Sunday, January 2, 2011
Hanoi, Vietnam: Temple of Literature
December 31, 2010
Scholarly pursuits are also revered in Vietnam, in addition to their military leaders. The Temple of Literature schooled scholars for 5 to 7 years, with top graduates getting their names etched into a stone tablet rested on top of a turtle statue, see photo above. Turtles are one of four revered mythical creatures in Vietnam, representing longevity. And, if you look hard at the tablet you can see it was written in Chinese characters, since Chinese was the official language of Vietnam until 1910. We were shocked by that, that Vietnam just up and changed its language to Vietnamese, only 100 years ago.
The Temple of Literature also has a temple where you can pray to Confucius, in the same model as Buddhist temples where you pray to Buddha. A bit surprising to me to see a temple where you pray to a philosophy scholar, but it seems Confucius had a big influence on Vietnamese society, even impacting women's and men's roles: Men should be breadwinners and women taking care of children.
We also saw some traditional Vietnamese music. Click here.
Hanoi, Vietnam: Ho Chi Minh's Presidential Palace
Ho Chi Minh's bed in his "Bamboo House" on stilts, behind Presidential Palace.

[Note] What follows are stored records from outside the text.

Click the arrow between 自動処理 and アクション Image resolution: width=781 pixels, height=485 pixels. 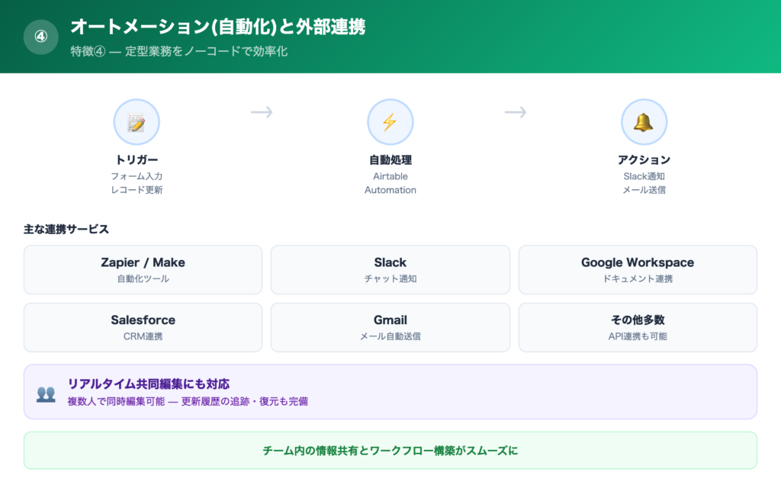click(516, 111)
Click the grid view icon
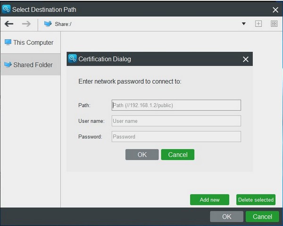This screenshot has width=283, height=226. [x=274, y=24]
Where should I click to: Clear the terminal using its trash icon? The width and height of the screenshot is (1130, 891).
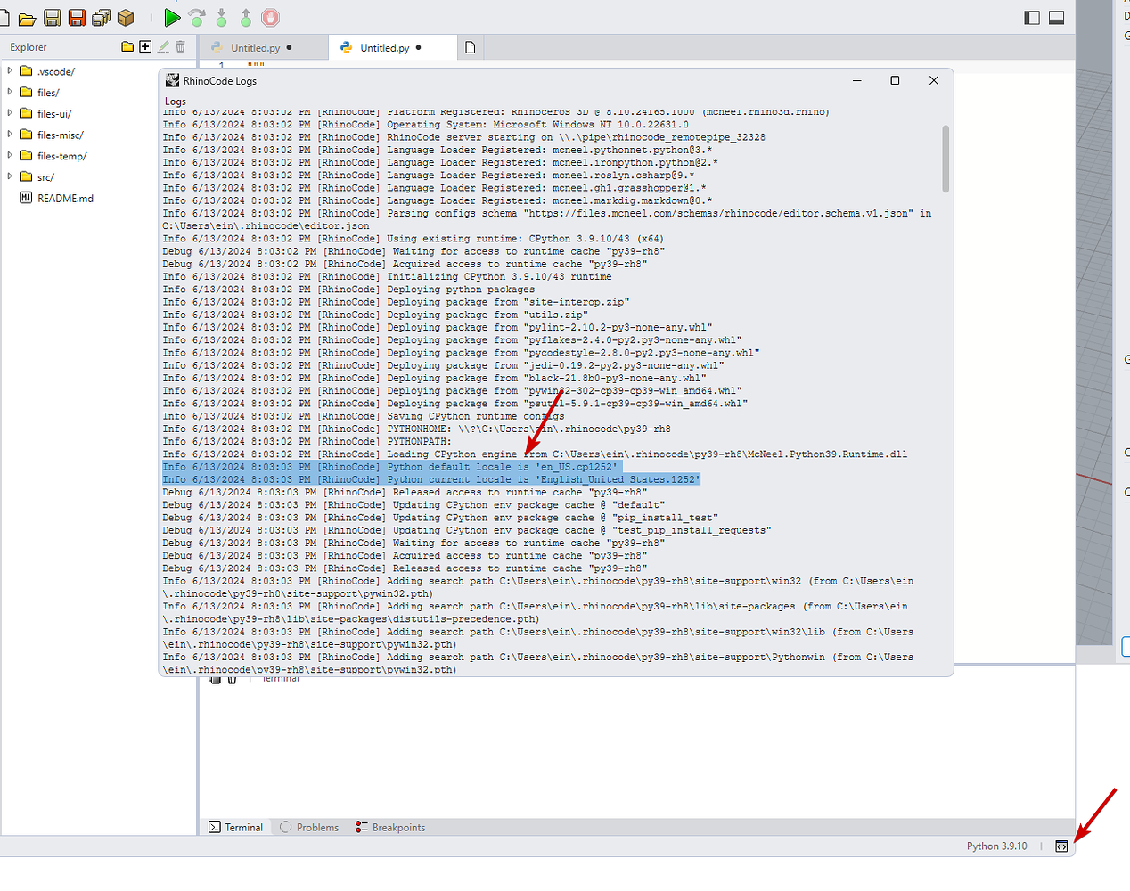tap(233, 679)
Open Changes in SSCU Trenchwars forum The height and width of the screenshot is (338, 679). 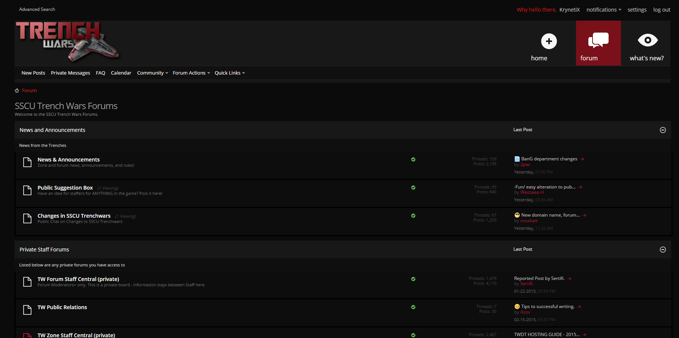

It's next to a bomb shelter for him.
It's next to a bomb shelter for him.
In the photo above is a bomb, to the right of Griffin, that was said to have been shot at Ho Chi Minh's home, but he was protected, safely hidden in his bomb shelter. Griffin is holding a Laotian parchment book that he used to take notes about Vietnam.
December 31, 2010
Ho Chi Minh's Presidential Palace was yet another example of his humility, or so the story is told. The first picture above shows his grand palace with lovely ground, with one long row of mango trees, representing South Vietnam. It is said that once he was in power, on a populist, Mao's political philosophy, some of the politicians beneath him got high on their power, accumulating wealth and grandeur. So, Ho Chi Minh moved out of the grand palace into smaller 2 room homes behind it, leaving the palace for diplomatic functions. He then moved to the "Bamboo House" up on stilts next to his little Koi pond and bomb shelter. His home was actually bombed, it wasn't just paranoia on his part. See the huge bomb shell next to Griffin above.
Hanoi, Vietnam: Ho Chi Minh Memorial
December 31, 2010
I started our day in Hanoi with an early morning run through the lake park in the center of town, just a couple blocks from our hotel. Again, I was hesitant about heading out just after sunrise, so early in a big city. Then, I got to the park and it was packed! Just like in Phnom Penh, but even more vibrant and communal. It made me laugh out loud in joy.
On the sidewalk surrounding the lake there were large groups of people next to music blared through big speakers. There was the typical tai chi and aerobics. But, what was remarkable was the novelty for me of seeing people moving in unison with swords or red fans to traditional Asian music. Some were dancing in woman-woman couples to latin music, wiggling their hips appropriately. There were old and semi-young out there, with everyone seeming like they've known each other for years, having met there every morning at 6am forever and ever.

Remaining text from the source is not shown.